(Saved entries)
━━━
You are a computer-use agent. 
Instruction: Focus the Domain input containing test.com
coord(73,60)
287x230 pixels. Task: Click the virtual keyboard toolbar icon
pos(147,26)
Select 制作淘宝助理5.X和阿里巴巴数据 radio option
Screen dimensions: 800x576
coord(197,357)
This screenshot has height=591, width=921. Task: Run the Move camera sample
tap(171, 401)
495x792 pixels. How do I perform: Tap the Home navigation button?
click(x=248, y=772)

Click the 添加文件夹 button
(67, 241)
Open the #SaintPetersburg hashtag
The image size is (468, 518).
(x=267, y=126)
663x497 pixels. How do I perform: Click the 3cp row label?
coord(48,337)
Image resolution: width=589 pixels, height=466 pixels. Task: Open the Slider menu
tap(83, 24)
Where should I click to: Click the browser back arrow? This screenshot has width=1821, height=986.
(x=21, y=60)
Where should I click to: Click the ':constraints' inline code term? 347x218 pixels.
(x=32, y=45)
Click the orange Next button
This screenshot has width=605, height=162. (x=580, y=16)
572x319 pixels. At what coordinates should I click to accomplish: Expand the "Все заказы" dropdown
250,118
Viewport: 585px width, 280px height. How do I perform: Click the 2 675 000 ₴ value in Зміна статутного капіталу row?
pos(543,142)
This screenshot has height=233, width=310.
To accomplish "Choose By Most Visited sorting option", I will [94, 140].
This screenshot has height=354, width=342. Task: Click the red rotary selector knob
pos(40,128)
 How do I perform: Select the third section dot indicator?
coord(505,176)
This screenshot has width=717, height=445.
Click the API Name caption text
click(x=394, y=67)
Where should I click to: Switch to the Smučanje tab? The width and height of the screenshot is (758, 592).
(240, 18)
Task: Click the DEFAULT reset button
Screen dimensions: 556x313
━━━
What to do =
Print each record again. Nothing may be left out.

Solution to this problem =
You are a computer-use agent. 
Instruction: Focus the Domain input containing test.com
coord(73,60)
287x230 pixels. Task: Click the virtual keyboard toolbar icon
pos(147,26)
Select 制作淘宝助理5.X和阿里巴巴数据 radio option
Screen dimensions: 800x576
coord(197,357)
This screenshot has height=591, width=921. Task: Run the Move camera sample
tap(171, 401)
495x792 pixels. How do I perform: Tap the Home navigation button?
click(x=248, y=772)

Click the 添加文件夹 button
(67, 241)
Open the #SaintPetersburg hashtag
The image size is (468, 518).
(x=267, y=126)
663x497 pixels. How do I perform: Click the 3cp row label?
coord(48,337)
Image resolution: width=589 pixels, height=466 pixels. Task: Open the Slider menu
tap(83, 24)
Where should I click to: Click the browser back arrow? This screenshot has width=1821, height=986.
(x=21, y=60)
Where should I click to: Click the ':constraints' inline code term? 347x218 pixels.
(x=32, y=45)
Click the orange Next button
This screenshot has width=605, height=162. (x=580, y=16)
572x319 pixels. At what coordinates should I click to accomplish: Expand the "Все заказы" dropdown
250,118
Viewport: 585px width, 280px height. How do I perform: Click the 2 675 000 ₴ value in Зміна статутного капіталу row?
pos(543,142)
This screenshot has height=233, width=310.
To accomplish "Choose By Most Visited sorting option", I will [94, 140].
This screenshot has height=354, width=342. Task: Click the red rotary selector knob
pos(40,128)
 How do I perform: Select the third section dot indicator?
coord(505,176)
This screenshot has width=717, height=445.
Click the API Name caption text
click(x=394, y=67)
Where should I click to: Switch to the Smučanje tab? The width and height of the screenshot is (758, 592).
(240, 18)
Task: Click the DEFAULT reset button
Screen dimensions: 556x313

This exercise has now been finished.